# [Provided information]
######

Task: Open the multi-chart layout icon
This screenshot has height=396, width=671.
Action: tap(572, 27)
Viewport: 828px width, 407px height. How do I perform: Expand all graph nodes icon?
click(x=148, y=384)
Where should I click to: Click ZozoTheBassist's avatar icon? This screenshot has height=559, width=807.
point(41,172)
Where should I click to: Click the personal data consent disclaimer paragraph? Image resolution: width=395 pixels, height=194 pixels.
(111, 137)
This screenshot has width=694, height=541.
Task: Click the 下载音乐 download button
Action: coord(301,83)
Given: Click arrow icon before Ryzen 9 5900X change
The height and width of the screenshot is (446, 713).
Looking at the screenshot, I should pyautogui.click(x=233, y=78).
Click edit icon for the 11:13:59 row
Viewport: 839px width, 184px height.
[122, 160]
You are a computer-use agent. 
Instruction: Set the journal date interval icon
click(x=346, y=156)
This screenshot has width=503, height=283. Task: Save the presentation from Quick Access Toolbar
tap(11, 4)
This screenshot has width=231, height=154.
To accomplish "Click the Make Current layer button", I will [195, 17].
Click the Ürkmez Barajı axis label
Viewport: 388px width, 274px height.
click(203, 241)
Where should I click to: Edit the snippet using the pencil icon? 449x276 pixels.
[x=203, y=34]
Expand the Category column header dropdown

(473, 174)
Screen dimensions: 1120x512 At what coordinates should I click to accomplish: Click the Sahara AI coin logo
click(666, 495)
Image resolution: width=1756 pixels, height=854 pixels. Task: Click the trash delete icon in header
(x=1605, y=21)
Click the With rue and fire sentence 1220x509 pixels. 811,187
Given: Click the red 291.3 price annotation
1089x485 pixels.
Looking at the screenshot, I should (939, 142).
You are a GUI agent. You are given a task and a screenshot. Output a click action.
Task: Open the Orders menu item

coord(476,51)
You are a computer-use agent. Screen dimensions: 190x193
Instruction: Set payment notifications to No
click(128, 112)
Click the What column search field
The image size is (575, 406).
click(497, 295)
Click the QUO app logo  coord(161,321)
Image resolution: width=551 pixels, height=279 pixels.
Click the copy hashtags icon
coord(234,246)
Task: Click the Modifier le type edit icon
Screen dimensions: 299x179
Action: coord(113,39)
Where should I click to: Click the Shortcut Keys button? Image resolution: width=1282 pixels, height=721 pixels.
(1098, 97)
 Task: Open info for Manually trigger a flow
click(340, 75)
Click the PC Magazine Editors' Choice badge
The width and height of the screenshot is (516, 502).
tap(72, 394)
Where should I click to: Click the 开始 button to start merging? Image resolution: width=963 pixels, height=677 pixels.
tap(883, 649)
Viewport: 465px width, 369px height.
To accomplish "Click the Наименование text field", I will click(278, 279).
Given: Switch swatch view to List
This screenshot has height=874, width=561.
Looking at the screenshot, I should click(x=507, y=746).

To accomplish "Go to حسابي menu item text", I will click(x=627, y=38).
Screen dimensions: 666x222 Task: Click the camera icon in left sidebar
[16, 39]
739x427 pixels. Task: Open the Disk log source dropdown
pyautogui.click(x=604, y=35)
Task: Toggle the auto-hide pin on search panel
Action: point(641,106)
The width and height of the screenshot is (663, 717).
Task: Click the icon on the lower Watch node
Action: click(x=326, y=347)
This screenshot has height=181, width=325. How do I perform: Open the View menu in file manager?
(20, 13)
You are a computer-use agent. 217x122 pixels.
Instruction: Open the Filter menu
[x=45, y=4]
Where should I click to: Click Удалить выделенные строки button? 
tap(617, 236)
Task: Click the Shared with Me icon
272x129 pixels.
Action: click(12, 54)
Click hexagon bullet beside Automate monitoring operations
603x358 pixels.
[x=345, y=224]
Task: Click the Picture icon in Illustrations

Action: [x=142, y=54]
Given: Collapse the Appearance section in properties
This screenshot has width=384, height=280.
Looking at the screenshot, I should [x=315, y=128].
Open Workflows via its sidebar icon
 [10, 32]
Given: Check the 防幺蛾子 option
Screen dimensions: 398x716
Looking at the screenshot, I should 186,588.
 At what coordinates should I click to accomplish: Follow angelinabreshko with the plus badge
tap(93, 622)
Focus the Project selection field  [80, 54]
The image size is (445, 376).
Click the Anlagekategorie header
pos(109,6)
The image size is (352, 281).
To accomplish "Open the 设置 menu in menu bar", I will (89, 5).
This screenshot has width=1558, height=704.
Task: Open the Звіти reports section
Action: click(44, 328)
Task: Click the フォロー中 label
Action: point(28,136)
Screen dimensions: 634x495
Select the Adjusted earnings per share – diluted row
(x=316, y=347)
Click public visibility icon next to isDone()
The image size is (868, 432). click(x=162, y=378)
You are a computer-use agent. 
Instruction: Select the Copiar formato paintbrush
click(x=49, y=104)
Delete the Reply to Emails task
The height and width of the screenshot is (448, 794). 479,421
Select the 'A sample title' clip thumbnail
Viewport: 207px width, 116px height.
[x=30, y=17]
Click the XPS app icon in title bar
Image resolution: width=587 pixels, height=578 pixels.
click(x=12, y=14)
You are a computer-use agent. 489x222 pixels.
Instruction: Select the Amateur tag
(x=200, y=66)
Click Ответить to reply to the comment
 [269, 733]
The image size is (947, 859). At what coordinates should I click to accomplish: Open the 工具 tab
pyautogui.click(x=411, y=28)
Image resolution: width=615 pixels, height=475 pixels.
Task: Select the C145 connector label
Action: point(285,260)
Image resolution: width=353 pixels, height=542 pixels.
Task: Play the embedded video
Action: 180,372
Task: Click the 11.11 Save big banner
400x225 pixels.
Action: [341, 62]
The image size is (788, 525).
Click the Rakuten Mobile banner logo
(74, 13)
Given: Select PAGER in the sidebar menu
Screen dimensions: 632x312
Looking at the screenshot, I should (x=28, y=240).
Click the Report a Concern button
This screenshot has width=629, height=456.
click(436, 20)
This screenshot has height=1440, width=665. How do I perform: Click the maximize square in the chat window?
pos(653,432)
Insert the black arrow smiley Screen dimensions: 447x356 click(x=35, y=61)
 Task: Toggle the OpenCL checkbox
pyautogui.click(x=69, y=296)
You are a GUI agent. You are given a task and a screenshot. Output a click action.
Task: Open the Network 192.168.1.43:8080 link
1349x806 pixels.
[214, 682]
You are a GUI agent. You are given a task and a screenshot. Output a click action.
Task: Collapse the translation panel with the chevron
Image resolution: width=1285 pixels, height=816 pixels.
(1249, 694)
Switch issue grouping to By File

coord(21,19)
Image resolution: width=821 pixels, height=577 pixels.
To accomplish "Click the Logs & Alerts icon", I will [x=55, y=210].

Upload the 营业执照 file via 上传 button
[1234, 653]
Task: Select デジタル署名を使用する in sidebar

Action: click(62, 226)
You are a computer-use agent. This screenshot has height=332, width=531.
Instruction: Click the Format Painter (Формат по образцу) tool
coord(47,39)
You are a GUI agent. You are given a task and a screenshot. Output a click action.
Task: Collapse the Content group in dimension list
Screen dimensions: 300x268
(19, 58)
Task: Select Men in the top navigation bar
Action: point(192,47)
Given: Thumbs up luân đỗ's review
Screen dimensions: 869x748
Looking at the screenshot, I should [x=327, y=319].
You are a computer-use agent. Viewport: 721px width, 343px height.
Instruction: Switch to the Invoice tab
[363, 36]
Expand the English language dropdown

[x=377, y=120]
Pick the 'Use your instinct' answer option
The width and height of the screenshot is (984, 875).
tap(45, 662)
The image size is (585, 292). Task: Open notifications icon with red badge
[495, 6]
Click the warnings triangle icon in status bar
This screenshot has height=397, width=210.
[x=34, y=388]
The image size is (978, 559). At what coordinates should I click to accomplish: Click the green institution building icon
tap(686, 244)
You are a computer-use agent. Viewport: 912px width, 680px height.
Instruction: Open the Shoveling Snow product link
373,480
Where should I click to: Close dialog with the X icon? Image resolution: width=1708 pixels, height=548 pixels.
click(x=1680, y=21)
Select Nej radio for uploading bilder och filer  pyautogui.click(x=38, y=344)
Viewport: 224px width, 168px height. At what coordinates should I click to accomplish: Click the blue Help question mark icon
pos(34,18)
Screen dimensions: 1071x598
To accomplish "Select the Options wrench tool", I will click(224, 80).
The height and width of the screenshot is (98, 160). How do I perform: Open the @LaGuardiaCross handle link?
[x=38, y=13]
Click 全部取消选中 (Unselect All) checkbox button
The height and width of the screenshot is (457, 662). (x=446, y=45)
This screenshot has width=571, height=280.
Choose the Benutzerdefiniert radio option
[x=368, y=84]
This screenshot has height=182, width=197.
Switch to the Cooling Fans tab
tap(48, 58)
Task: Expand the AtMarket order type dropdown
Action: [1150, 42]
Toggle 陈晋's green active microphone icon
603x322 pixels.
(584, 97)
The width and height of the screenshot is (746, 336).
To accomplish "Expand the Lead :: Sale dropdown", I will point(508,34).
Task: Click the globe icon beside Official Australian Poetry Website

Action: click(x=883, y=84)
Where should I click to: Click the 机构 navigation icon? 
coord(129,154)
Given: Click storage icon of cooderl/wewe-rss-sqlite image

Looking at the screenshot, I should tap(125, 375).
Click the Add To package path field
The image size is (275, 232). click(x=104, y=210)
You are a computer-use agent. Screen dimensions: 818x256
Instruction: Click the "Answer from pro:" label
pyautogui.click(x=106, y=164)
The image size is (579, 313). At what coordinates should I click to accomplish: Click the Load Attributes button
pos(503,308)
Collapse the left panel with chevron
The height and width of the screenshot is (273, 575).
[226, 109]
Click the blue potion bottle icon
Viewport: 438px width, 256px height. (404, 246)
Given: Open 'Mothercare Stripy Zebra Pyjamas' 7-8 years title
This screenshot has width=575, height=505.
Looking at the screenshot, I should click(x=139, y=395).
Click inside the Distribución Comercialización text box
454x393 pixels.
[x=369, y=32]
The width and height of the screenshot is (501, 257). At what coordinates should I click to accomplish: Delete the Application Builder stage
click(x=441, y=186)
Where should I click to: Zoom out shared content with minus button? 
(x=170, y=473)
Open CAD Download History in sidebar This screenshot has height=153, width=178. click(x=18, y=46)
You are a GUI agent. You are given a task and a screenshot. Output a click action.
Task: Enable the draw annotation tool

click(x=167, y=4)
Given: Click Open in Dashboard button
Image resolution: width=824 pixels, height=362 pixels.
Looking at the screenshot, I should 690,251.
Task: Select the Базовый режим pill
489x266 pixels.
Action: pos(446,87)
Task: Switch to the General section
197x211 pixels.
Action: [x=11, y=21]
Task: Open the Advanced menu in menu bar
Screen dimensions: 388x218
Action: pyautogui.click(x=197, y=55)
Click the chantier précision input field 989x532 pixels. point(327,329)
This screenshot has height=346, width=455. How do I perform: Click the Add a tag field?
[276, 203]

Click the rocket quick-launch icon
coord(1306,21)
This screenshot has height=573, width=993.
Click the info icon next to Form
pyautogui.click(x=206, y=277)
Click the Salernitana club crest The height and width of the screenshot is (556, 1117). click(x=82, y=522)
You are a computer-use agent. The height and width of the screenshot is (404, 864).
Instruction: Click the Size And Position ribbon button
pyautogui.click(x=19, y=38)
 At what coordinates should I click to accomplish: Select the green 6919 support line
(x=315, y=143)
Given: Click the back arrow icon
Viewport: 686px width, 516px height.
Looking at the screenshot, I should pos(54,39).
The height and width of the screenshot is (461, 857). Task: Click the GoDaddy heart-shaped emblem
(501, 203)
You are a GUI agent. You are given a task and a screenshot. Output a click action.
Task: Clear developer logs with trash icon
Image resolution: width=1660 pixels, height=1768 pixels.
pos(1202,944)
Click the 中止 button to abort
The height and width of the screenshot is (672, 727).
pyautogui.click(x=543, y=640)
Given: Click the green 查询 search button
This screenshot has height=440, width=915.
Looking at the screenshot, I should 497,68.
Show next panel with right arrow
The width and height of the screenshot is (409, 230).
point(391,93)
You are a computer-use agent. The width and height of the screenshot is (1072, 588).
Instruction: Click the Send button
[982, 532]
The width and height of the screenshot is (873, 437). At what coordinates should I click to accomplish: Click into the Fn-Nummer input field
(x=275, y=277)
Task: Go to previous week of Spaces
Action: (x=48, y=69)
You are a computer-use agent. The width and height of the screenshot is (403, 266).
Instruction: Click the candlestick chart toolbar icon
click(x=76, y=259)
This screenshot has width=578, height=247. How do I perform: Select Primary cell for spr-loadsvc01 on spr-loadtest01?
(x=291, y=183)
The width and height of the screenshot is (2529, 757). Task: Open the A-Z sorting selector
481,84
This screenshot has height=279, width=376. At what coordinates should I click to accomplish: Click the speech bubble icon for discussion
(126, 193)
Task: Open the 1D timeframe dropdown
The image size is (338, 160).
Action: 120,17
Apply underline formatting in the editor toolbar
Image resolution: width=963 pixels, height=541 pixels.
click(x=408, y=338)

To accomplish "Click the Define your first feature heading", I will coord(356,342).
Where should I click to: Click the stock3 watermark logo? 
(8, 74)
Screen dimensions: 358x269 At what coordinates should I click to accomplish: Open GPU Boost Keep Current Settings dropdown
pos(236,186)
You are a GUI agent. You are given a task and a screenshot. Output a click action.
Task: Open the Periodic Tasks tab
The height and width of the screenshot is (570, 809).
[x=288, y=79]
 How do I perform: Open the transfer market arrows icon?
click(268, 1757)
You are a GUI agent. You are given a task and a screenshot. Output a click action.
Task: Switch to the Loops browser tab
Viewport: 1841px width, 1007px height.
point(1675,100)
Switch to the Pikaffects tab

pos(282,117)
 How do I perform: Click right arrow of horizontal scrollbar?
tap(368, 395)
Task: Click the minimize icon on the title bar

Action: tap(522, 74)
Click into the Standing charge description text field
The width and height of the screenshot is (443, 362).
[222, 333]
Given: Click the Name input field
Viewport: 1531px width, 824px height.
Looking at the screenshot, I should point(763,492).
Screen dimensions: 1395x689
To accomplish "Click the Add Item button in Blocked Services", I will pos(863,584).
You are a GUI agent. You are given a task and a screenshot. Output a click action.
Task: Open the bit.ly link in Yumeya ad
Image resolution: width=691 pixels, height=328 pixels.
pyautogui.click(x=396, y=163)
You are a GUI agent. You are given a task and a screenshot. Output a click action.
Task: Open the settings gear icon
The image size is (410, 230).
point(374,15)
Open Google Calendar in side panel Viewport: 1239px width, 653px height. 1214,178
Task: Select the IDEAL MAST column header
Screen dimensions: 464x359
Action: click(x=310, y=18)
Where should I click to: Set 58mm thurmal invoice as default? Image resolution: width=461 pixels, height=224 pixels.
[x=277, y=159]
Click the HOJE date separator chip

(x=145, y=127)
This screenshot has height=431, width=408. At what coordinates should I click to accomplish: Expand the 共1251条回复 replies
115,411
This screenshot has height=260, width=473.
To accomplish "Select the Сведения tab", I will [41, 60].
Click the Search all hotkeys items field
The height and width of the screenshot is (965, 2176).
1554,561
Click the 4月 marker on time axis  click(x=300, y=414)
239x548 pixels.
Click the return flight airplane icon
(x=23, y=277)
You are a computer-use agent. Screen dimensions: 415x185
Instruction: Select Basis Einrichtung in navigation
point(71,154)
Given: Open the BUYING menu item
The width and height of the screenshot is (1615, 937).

######

# [What you should do]
Pick out and copy the lines of the entries that hold the string "axis".

# [Answer space]
Click the Ürkmez Barajı axis label
Click the 4月 marker on time axis  click(x=300, y=414)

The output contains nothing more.